Take a look round the internet, and you’ll find stories and posts littered with icons urging you to share the content via social bookmarking services such as Digg and StumbleUpon. But take a look at the sites themselves, and it’s clear that they are not only dominated by US users but also often designed with only the US in mind. For example, look at the categories available for classifying content on Digg: there’s American Football but not cricket, non-US news gets lumped into the one world news category without any breakdown by other countries, and so on. The one exception is Yahoo Buzz, which does come with a dedicated UK version but has very low usage rates.
So which ones do actually matter if you are after a UK audience?
One way of judging this is to look at UK traffic to these sites, as measured by the number of people using Google to search for the name of the site. That doesn’t give a total traffic figure, as people get to bookmarking sites via other means including bookmarks and typing in URLs directly, but it gives a sense of relative traffic and traffic over time.
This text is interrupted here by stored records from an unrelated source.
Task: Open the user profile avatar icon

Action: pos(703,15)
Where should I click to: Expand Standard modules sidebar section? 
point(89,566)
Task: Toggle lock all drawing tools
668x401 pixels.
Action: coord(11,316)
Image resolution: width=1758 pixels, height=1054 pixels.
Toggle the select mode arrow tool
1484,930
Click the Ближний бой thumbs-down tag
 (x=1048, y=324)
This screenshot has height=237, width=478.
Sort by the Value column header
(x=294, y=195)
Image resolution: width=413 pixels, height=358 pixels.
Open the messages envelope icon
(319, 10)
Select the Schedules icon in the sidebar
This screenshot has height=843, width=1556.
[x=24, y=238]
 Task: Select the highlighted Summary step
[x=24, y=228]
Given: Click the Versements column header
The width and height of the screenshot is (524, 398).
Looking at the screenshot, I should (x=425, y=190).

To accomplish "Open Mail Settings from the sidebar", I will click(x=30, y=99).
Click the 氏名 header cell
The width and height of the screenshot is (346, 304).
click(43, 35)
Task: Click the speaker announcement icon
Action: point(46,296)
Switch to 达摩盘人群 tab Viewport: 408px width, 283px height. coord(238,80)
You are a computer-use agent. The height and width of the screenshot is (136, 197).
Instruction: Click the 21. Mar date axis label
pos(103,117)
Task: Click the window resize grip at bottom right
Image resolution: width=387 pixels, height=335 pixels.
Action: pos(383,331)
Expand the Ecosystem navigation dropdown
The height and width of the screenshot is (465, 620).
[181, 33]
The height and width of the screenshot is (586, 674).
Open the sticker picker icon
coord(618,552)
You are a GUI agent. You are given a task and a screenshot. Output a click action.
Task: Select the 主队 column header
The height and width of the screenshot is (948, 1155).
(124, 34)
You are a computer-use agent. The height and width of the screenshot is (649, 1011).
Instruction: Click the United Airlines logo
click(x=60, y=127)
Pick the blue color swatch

Google’s data on the volume of searches from UK internet users shows a long, sustained decline in Digg from its peak in early 2007 has continued right through the last 12 months, leaving Delicious much the most popular. Although Digg attracts more news about its activities than Reddit or StumbleUpon, either or both of them look likely to overtake Digg in the not too distant future in the UK.
Within these totals, there are different niche audiences amongst whom particular tools are much more or less popular than the average. But the overall figures and trends give a good starting point for what may matter to you.